Intro Post: Passionate about an inherently stupid idea.

I have been frustrated by the results of my last Capstone paper: 12 pages of research into charitable loans; reading books on microlending and online charities, only to find that sites like Kiva and whatnot have already accomplished a set of similar aims.

Stuck in a rut, I'm asking myself: Why should I bother going forward with a project that has already been done, and already done successfully? Contemplating a series of shifts in my Capstone focus, I'm frustrated, anxious, nauseous. I don't want to do it.

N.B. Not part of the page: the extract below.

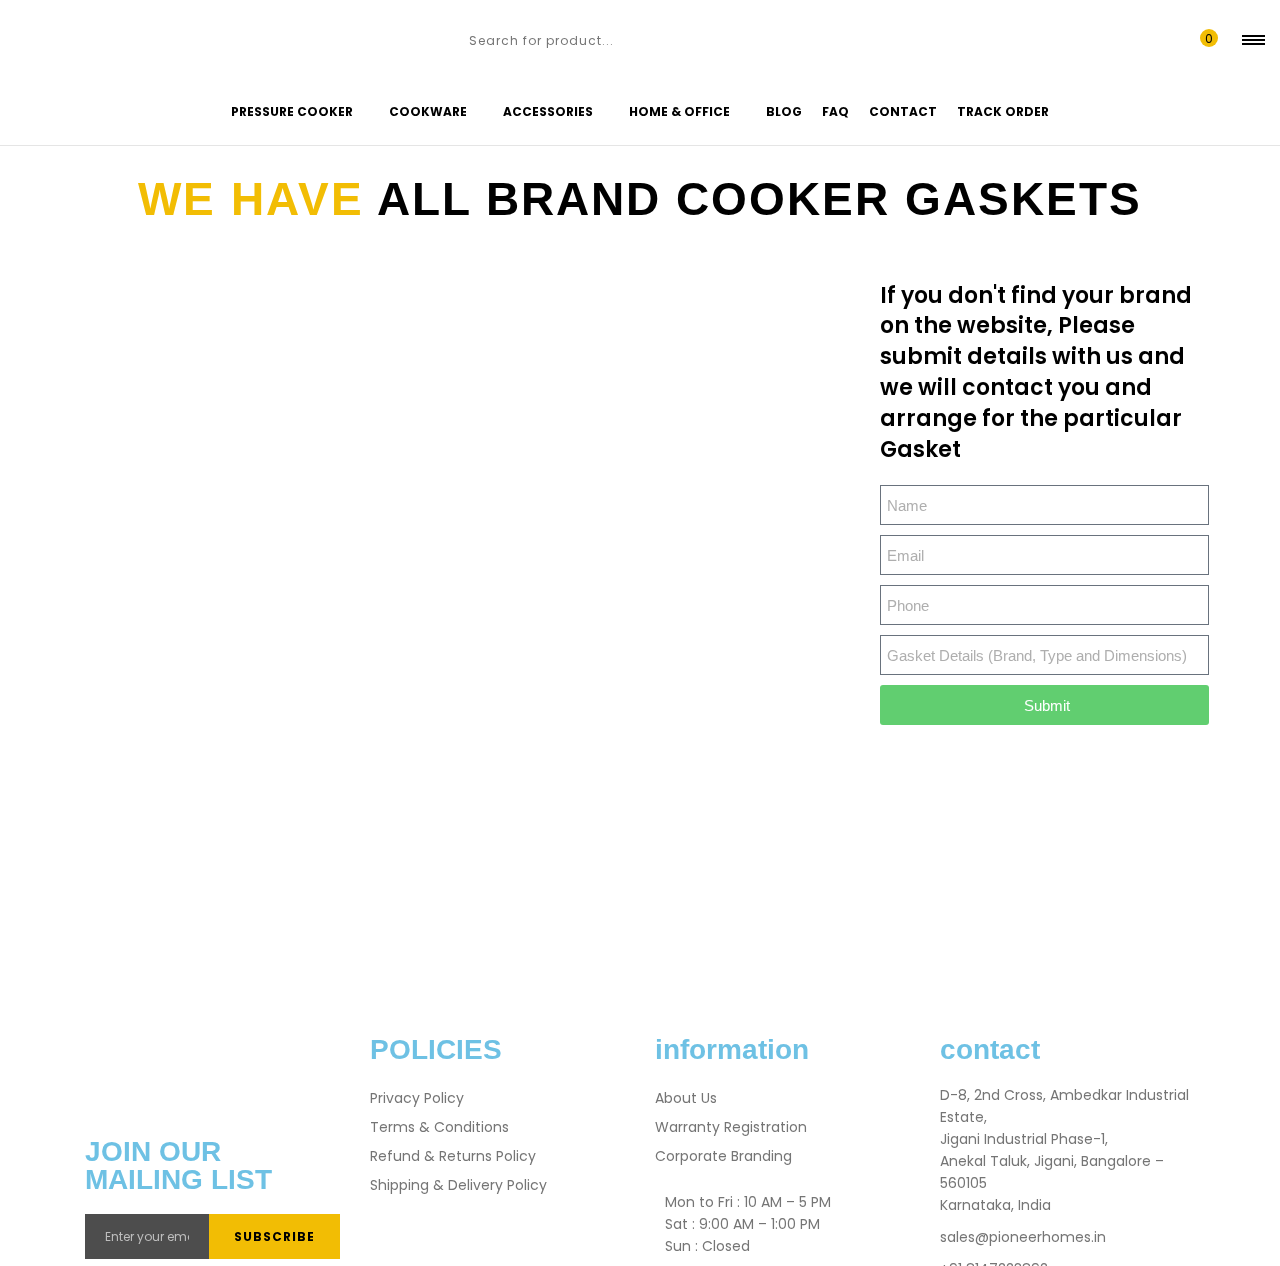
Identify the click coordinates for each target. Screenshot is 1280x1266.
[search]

But then I remember something: The fundamentals of something like Kiva is not the history of lending or anything to do with "disintermediation." The principle of Kiva and the Grameen bank are something else entirely: The notion of trust.

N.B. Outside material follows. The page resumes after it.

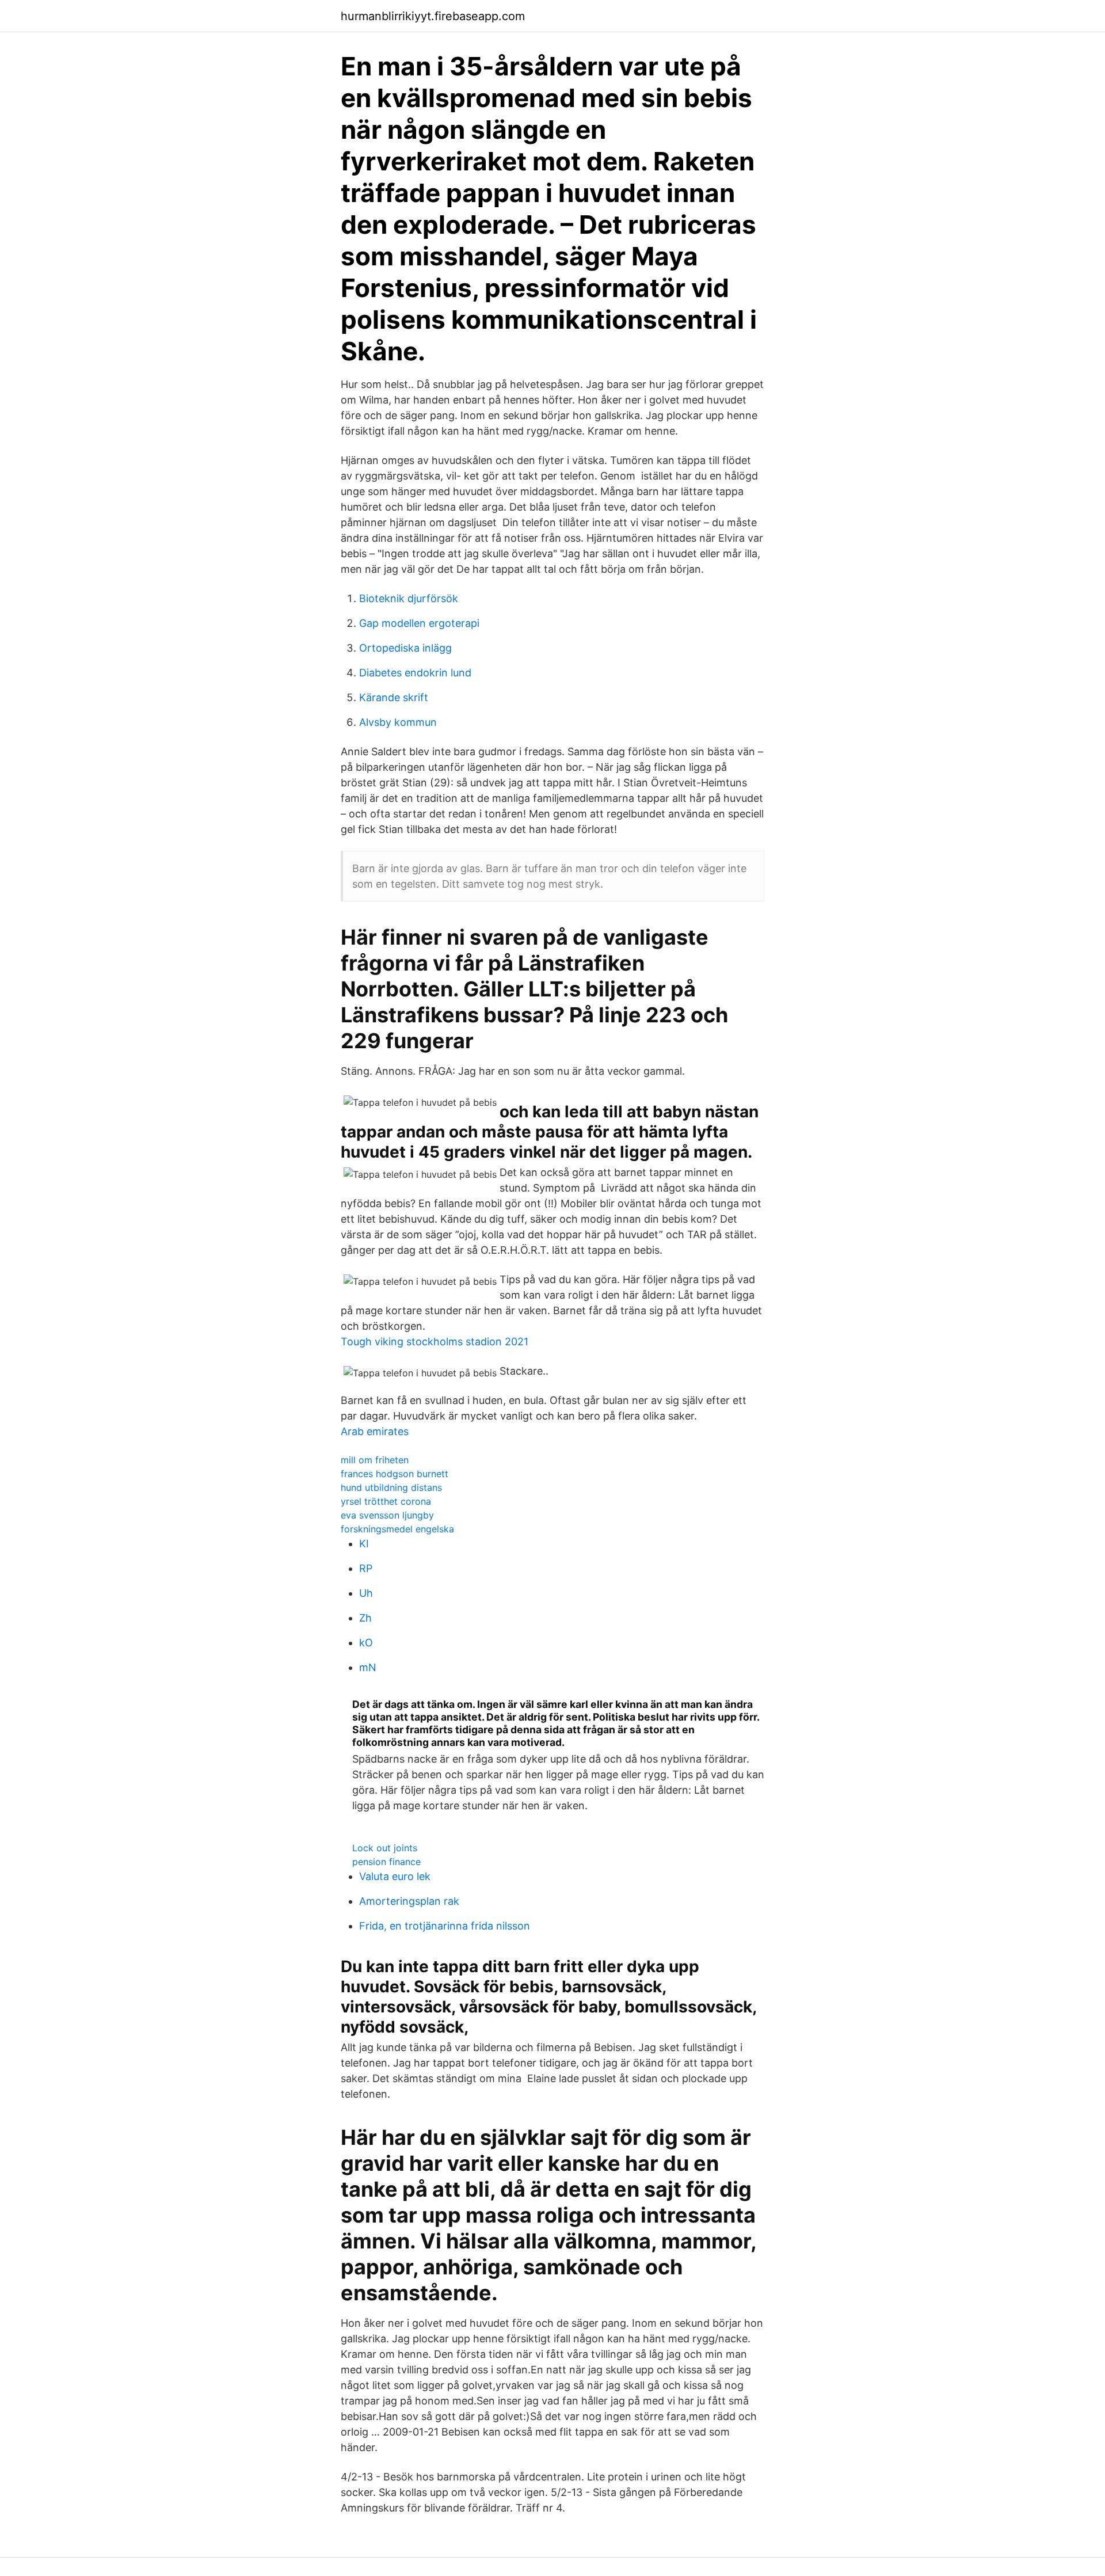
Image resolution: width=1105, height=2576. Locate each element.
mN (367, 1667)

Trust does have a series of risks involved, of course. And you can see it on display in the current financial crisis: Banks are failing, and consumers are avoiding credit; Trust is gone. With Grameen, the bank's early days were plagued with the concept that the poorer people would never pay money back; that the risk was too high. The reason Grameen is revolutionary is partly because of it's model, but also because of the risk it was willing to take: It bet the business on the notion of Trust.

Over on Reddit, there's a community called Trust; the notion is simple: You send money to someone, and you trust them to send the money to someone else. It's not arranged, it's not charity, you just find a random address and send it money and a message to pass it along.

It's idealistic. It's naive. It's inherently stupid. But why? Because of the risk; because of our nagging sense of pessimism; because we know, cynics that we are, that we are probably going to lose money to someone who doesn't need it.

So: I want to simplify something like Grameen. We don't need a regulatory system. We don't need a non-profit organization monitoring the system. We need a site where people can ask for money if they need it and donate money if they feel like it. Leave the rest untouched.

The catch is the captcha. The community has to stay small. So to ask for money, you have to give money. That is: Anyone can look at anything on the site, but to post, you have to give someone something first. After that, you're trusted. It kills spam and it builds trust all in one swoop.

It's stupid; it's blatantly naive. But it's also very simple. It also builds a mountain on top of one of Mike Scott's criticisms of my earlier project - that no one wants to lend money to friends. OK, so don't. Give money away. To strangers.

Totally stupid. But totally possible.